Records for pointing to text and elements:

------------------------------------------------------------

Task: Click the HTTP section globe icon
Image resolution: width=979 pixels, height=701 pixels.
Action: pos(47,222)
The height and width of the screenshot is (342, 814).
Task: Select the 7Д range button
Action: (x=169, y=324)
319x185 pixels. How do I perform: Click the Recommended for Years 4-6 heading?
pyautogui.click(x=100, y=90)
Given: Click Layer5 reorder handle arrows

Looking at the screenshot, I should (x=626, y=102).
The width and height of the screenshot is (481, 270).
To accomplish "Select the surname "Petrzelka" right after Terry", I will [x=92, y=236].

------------------------------------------------------------

▸ SET EXERCISE: Quote word for word the lines of the records starting at the line that contains "319x185 pixels. How" and ending with the last line of the records.

▸ EXERCISE ANSWER:
319x185 pixels. How do I perform: Click the Recommended for Years 4-6 heading?
pyautogui.click(x=100, y=90)
Given: Click Layer5 reorder handle arrows

Looking at the screenshot, I should (x=626, y=102).
The width and height of the screenshot is (481, 270).
To accomplish "Select the surname "Petrzelka" right after Terry", I will [x=92, y=236].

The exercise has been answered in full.